General ML

Bayes Theorem

Flipping the conditional you have into the one you want

01 · First principlesWe always have the wrong conditional

Nature hands us probabilities in one direction and we need them in the other. A test's datasheet gives P(positive | disease); the patient wants P(disease | positive). A model gives P(data | parameters); we want P(parameters | data). These are different numbers — sometimes wildly different — and confusing them has a name (the prosecutor's fallacy) and a body count of bad decisions.

The whole theorem is a flipping device: a rule for converting the conditional you can measure into the conditional you actually care about. The conversion fee is paid in prior knowledge.

02 · The derivationTwo lines from the definition

Conditional probability is defined as P(A | B) = P(A ∩ B) / P(B). Write the joint both ways and equate:

P(A ∩ B) = P(A | B)·P(B) = P(B | A)·P(A)
⇒ P(A | B) = P(B | A)·P(A) / P(B)

That is the entire proof — the theorem is a rearrangement of a definition, which is why it is beyond dispute.

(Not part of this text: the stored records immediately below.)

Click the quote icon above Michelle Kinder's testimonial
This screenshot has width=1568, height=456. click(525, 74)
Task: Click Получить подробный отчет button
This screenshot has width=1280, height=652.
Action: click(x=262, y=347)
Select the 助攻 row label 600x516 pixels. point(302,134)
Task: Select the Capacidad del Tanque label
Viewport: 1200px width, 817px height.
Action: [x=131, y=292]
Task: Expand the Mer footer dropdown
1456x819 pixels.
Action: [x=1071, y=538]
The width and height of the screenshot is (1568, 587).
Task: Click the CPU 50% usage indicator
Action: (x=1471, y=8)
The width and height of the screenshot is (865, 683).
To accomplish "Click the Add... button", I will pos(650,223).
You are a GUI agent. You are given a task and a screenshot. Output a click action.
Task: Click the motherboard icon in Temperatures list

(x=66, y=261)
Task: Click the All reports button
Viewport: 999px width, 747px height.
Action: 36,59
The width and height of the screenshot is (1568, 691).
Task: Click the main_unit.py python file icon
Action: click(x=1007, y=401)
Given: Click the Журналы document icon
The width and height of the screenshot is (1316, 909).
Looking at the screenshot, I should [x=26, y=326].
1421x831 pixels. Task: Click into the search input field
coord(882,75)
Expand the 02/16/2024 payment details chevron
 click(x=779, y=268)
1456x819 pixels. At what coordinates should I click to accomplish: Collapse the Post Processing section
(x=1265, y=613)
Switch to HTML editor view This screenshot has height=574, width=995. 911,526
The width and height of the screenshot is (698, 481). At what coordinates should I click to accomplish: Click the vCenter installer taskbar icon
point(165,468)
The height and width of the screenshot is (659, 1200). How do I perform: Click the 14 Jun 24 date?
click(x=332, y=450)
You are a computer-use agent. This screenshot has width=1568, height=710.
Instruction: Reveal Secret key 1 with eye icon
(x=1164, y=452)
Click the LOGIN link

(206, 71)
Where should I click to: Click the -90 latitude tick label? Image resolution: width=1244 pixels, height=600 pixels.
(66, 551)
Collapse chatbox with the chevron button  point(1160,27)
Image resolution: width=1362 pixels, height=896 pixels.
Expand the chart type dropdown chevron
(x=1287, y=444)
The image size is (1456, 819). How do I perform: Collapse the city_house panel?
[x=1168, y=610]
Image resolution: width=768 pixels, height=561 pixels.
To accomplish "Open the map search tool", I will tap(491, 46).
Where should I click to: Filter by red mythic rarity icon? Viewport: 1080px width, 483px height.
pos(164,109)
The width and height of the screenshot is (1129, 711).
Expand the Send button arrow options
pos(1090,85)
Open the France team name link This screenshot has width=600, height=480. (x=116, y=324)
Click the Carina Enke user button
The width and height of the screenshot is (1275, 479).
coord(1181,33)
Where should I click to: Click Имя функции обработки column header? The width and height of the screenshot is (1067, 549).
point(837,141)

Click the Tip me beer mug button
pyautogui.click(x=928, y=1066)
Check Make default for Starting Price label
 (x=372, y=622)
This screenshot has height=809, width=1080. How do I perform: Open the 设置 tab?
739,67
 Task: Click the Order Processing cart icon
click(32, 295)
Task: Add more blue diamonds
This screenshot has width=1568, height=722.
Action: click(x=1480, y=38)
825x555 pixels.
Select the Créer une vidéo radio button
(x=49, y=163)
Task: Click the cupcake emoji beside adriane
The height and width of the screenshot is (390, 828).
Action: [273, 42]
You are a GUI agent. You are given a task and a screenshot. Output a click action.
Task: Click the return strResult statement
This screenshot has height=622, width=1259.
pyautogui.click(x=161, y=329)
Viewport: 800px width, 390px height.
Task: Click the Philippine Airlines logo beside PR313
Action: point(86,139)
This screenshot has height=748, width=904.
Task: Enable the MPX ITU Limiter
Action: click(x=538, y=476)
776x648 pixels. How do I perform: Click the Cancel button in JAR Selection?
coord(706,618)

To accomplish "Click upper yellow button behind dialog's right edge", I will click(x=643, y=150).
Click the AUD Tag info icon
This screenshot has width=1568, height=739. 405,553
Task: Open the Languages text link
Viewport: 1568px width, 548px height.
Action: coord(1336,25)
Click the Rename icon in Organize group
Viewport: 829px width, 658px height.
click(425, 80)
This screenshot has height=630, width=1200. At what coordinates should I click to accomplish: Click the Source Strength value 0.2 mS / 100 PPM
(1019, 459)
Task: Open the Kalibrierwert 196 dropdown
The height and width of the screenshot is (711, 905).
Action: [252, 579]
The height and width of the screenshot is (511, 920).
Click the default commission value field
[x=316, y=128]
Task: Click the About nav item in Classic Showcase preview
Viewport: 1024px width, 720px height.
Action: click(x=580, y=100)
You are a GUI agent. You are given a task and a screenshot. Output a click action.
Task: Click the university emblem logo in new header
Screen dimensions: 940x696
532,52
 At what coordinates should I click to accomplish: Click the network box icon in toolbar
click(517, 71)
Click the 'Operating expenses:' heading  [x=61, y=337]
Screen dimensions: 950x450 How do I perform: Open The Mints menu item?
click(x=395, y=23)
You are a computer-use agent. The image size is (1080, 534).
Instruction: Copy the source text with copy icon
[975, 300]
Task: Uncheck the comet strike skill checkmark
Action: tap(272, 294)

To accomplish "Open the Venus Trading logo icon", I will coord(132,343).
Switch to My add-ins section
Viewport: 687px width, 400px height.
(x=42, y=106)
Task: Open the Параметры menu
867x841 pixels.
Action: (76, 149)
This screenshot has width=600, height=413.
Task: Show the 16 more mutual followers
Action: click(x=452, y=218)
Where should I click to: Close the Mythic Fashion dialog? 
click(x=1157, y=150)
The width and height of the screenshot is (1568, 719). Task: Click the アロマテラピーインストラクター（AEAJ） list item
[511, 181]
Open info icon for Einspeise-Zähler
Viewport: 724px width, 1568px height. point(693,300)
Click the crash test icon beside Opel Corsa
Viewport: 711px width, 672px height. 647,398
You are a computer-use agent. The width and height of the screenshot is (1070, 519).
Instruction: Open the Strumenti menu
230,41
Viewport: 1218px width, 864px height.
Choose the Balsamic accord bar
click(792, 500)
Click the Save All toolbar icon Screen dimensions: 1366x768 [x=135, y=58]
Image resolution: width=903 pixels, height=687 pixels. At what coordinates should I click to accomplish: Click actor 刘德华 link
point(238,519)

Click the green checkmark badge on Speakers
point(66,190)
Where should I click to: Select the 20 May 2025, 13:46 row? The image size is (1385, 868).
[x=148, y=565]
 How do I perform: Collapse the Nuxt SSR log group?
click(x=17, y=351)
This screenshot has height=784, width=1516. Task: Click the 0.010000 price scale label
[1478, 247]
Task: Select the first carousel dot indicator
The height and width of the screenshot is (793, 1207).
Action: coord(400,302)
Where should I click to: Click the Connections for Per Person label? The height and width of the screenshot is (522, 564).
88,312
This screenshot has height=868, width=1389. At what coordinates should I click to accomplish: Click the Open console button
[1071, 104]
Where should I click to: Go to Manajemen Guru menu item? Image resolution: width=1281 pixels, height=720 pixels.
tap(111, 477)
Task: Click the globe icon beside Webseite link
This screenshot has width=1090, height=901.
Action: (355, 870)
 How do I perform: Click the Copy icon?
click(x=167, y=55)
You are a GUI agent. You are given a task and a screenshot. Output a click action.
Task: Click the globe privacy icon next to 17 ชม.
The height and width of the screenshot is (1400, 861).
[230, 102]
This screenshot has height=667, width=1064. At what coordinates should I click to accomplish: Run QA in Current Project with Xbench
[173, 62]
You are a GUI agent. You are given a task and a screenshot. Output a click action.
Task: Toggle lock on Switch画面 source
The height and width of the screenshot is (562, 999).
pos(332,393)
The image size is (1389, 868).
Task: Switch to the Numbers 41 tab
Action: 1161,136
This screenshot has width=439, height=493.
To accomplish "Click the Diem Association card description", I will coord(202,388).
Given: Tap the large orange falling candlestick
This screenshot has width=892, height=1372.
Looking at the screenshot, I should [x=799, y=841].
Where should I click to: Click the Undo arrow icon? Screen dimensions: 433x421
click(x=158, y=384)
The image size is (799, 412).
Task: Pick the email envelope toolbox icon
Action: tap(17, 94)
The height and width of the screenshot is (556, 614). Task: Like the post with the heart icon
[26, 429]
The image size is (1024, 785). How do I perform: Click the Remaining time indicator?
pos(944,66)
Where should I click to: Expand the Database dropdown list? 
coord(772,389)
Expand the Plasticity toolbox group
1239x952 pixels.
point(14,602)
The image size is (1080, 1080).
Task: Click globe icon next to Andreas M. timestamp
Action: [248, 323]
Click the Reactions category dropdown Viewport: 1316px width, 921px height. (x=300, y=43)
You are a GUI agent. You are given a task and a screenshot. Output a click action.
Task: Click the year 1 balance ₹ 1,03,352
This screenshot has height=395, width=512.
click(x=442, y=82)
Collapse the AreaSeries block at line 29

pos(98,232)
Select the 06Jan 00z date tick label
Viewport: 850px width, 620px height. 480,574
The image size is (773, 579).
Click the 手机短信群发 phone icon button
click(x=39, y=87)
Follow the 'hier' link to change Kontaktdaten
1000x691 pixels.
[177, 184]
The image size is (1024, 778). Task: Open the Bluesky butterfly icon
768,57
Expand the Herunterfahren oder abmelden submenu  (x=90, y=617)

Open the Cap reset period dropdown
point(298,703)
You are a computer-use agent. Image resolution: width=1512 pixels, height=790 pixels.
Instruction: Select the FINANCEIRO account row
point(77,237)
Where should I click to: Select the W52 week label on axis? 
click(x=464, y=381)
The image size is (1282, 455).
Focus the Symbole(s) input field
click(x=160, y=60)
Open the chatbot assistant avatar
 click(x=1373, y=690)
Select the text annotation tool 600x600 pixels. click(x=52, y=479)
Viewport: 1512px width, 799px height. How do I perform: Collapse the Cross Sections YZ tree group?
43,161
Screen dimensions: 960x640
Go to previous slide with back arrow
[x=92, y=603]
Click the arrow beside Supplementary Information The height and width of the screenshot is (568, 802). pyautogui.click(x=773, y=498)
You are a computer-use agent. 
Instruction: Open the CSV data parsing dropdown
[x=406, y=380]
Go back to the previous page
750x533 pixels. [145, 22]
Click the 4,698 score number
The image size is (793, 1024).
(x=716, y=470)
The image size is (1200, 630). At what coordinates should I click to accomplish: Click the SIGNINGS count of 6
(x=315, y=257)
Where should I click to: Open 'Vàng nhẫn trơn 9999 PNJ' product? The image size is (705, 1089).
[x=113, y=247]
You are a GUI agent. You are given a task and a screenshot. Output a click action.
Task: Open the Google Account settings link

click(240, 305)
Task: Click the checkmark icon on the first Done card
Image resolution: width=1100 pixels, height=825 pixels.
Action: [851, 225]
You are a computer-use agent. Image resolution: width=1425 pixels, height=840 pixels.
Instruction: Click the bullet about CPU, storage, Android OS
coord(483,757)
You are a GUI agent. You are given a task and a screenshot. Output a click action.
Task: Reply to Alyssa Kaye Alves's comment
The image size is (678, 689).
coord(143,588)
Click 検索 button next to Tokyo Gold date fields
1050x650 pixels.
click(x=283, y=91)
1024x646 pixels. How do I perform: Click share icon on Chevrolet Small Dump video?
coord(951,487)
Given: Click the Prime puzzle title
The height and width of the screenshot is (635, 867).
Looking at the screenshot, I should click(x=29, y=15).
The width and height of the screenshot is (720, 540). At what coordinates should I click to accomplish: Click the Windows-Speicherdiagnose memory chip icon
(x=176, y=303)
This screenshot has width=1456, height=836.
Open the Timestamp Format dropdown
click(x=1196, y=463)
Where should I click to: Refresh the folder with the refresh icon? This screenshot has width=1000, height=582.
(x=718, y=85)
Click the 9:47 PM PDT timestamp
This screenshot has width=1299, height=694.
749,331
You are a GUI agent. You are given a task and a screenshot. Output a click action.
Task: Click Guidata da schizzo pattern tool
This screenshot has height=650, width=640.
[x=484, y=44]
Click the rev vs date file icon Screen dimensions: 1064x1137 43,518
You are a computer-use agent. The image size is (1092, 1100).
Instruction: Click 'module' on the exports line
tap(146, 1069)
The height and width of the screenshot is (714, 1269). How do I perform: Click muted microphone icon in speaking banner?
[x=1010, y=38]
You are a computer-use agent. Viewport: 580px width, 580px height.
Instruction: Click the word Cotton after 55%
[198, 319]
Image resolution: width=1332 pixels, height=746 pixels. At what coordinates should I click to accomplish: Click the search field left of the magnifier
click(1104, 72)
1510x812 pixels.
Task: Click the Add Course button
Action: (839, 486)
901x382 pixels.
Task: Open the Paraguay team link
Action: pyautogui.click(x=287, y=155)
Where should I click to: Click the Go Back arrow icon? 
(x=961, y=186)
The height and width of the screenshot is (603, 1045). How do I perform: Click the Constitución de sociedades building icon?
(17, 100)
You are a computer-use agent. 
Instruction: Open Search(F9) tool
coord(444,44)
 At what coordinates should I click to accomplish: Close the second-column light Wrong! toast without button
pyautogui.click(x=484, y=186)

Everything contentious about Bayesian statistics lives in what you plug in, never in the plumbing.

03 · The anatomyPrior × likelihood, normalised

Rename for the inference setting — hypothesis h, observed data D:

P(h | D) = P(D | h) · P(h) / P(D)

likelihood prior evidence

The prior is what you believed before seeing data; the likelihood is how loudly the data argues for each hypothesis; the posterior is the updated belief. The evidence P(D) = Σ_h P(D|h)P(h) does not depend on h at all — it is the normaliser that makes the posterior sum to one, which is why working ML almost always writes:

posterior ∝ likelihood × prior

The hypothesis ranking never needs the denominator. (When you do need P(D) — model comparison, marginal likelihoods — it is usually the hard part.)

04 · The trapThe base rate eats the test

The canonical numbers everyone gets wrong. A disease affects 1 in 1,000 people. The test catches 99% of cases, with a 5% false-positive rate. You test positive. Most people — including, in published studies, most physicians — answer "about 95–99%". Run the machine:

P(+) = 0.99·0.001 + 0.05·0.999 = 0.00099 + 0.04995 ≈ 0.051
P(disease | +) = 0.00099 / 0.051 ≈ 0.019 — about 2%

The 5% false-positive rate, applied to 999 healthy people, produces 50 false alarms for every true case.

The intuition once you see it: a positive result puts you in a room of 51 positive-testers, and 50 of them are healthy. The test is good; the disease is just so rare that false alarms from the enormous healthy majority swamp the single true case. A likelihood means nothing until multiplied by its base rate.

05 · In MLThe theorem at work

MAP estimation: maximise posterior ∝ likelihood × prior; the log-prior surfaces as your regulariser. MLE is the special case of a flat prior.
Naive Bayes: apply the theorem with a deliberately false assumption (features independent given the class) so the likelihood factorises into cheap per-feature terms. Wrong model, surprisingly durable classifier.
Iterated updating: today's posterior is tomorrow's prior. Bayesian inference is the same multiplication applied repeatedly as data streams in — beliefs as a running product, renormalised. This is the cleanest mental model for filtering (Kalman and friends) and for online learning generally.

Habit worth keeping: whenever a model emits a confident P(class | input), ask what base rates the training data baked into the prior. A classifier trained on balanced data and deployed on imbalanced reality is the disease-test trap, automated — and the same arithmetic governs precision under class imbalance.

Mental Model

Bayes is a flipping device: P(B|A) in, P(A|B) out, priced by the prior.
Two lines from the definition of conditional probability — the math is never the controversial part.
Posterior ∝ likelihood × prior; the evidence is bookkeeping that cancels in any argmax.
Rare condition + decent test = mostly false alarms. Always multiply by the base rate.
Inference is updating: posterior today, prior tomorrow.